### Objetivos
1 - Transcreva fielmente o trecho do texto sobre Larissa de Souza que começa em "Ao tocar feridas" e termina em "lugares de enunciação.".
2 - Segundo o texto sobre Larissa de Souza, quais são as dimensões da obra 'Cura da alma'?

### Trecho da fonte

Portfólio

Larissa de Souza

Pele e pintura, mistério e presença

TEXTO Bianca Coutinho Dias

05 de Outubro de 2022

'Cura da alma', 126 x 146 cm, 2022

'Cura da alma', 126 x 146 cm, 2022

Imagem Larissa de Souza/Divulgação

[conteúdo na íntegra | ed. 262 | outubro de 2022]

Assine a Continente

É dito: pelo chão você não pode ficar
Porque lugar da cabeça é na cabeça
Lugar de corpo é no corpo
Pelas paredes você também não pode
Pelas camas você também não vai poder ficar
Pelo espaço vazio você também não vai poder ficar
Porque lugar da cabeça é na cabeça
Lugar de corpo é no corpo.”

Stela do Patrocínio

Ao tocar feridas ainda abertas, Larissa de Souza faz com que nos confrontemos com nosso lugar no mundo: a artista questiona o silenciamento da população negra pelo pensamento colonial e empresta seu corpo e a força de sua gestualidade para refundar lugares de enunciação.

Dados de alvos de clique:
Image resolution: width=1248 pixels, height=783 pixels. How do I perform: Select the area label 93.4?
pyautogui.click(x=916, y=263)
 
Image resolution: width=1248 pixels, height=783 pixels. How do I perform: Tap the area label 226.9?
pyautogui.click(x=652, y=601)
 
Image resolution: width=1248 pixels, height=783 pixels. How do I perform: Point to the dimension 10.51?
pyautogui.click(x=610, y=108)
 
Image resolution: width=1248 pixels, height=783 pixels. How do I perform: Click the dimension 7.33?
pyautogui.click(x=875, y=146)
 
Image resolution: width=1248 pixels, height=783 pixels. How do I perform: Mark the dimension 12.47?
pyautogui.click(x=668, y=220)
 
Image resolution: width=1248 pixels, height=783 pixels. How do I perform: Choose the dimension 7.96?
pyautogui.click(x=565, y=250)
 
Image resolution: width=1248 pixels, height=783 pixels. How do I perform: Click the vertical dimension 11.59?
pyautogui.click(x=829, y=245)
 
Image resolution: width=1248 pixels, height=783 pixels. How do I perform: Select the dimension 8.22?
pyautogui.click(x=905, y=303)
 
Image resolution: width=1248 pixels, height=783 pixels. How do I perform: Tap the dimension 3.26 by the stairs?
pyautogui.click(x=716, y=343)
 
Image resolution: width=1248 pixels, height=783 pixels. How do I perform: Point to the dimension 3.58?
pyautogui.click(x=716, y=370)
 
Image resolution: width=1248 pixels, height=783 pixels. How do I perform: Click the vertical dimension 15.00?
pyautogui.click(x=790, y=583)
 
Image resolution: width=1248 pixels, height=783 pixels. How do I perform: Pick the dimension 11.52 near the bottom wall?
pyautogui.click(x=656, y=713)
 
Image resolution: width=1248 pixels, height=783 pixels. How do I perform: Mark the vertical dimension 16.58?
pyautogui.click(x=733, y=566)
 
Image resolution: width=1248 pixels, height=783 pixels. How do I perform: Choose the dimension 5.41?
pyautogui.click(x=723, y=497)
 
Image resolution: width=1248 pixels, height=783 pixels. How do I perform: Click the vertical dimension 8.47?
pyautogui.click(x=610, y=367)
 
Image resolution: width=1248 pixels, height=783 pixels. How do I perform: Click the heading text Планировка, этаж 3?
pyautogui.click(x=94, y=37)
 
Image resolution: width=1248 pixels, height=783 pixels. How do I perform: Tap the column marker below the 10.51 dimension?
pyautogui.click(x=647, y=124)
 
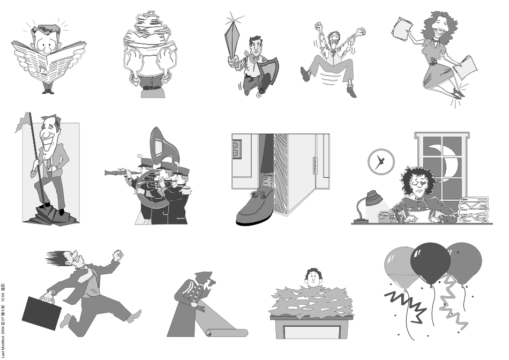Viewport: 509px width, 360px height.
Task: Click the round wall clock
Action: (x=380, y=161)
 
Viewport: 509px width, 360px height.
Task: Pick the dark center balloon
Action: (x=430, y=263)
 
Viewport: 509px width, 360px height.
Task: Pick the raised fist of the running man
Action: (x=117, y=255)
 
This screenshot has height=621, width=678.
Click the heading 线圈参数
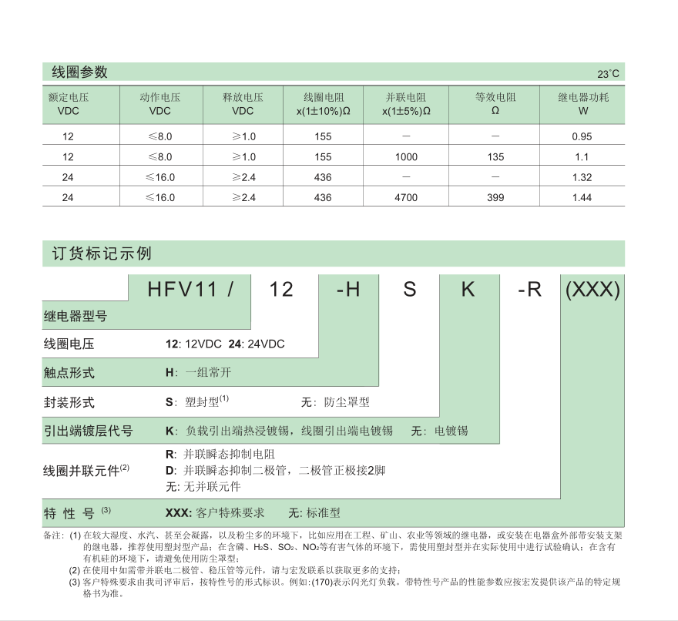[x=79, y=72]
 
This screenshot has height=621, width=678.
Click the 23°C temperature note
[x=608, y=75]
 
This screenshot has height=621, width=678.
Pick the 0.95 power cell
[x=582, y=136]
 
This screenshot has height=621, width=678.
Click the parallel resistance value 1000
[x=406, y=157]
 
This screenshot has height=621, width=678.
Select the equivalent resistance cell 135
[x=496, y=157]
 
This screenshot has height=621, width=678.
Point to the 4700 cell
[x=406, y=198]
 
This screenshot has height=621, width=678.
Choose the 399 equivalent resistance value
[x=496, y=198]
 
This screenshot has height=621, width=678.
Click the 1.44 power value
[x=582, y=198]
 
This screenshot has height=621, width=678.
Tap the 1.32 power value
[x=582, y=177]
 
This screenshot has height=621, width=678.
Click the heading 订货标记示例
[x=96, y=254]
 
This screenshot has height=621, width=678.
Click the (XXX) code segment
[x=592, y=290]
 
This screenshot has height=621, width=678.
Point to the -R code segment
[x=530, y=290]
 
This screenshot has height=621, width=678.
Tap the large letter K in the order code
[x=468, y=290]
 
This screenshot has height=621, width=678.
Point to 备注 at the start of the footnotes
[x=54, y=535]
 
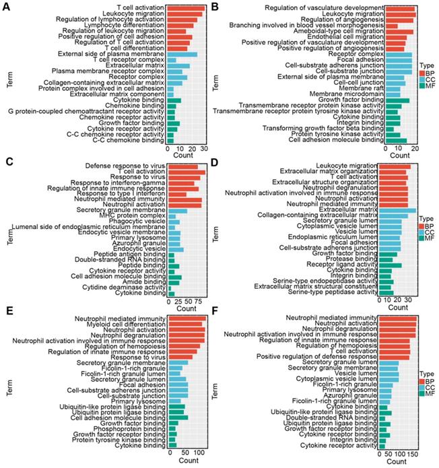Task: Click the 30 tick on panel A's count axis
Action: tap(203, 148)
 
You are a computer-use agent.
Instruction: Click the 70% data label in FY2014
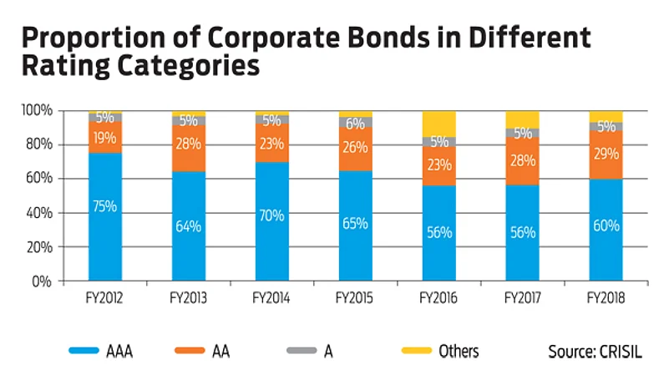point(272,215)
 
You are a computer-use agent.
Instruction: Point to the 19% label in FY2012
point(105,138)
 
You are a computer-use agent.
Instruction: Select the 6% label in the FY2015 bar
point(356,123)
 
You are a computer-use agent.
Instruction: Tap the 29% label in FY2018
point(606,155)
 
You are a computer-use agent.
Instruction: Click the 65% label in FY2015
point(356,224)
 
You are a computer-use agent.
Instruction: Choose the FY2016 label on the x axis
point(439,297)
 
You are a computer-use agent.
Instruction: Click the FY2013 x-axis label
point(189,297)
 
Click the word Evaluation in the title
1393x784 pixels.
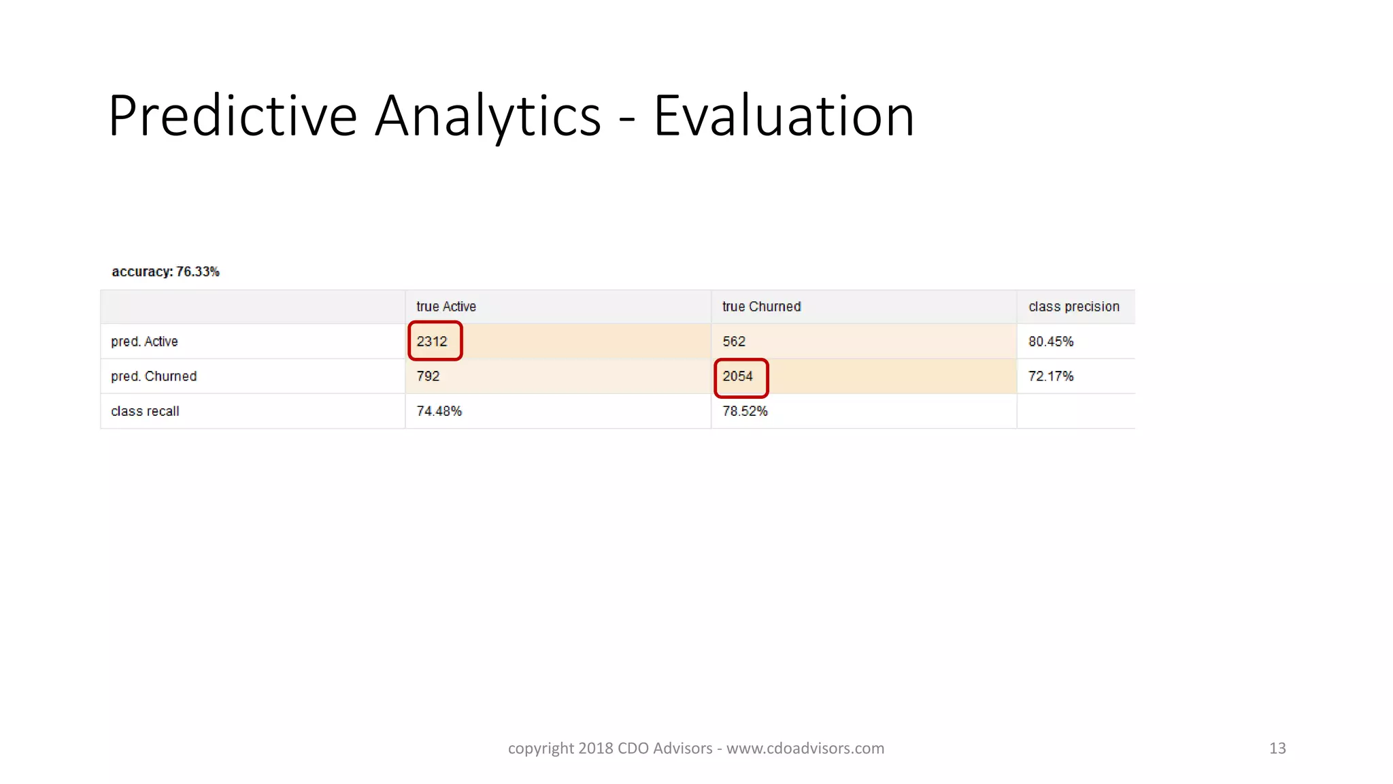[784, 116]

### Respostas do exercício
1 -
Ao tocar feridas ainda abertas, Larissa de Souza faz com que nos confrontemos com nosso lugar no mundo: a artista questiona o silenciamento da população negra pelo pensamento colonial e empresta seu corpo e a força de sua gestualidade para refundar lugares de enunciação.

2 - 126 x 146 cm.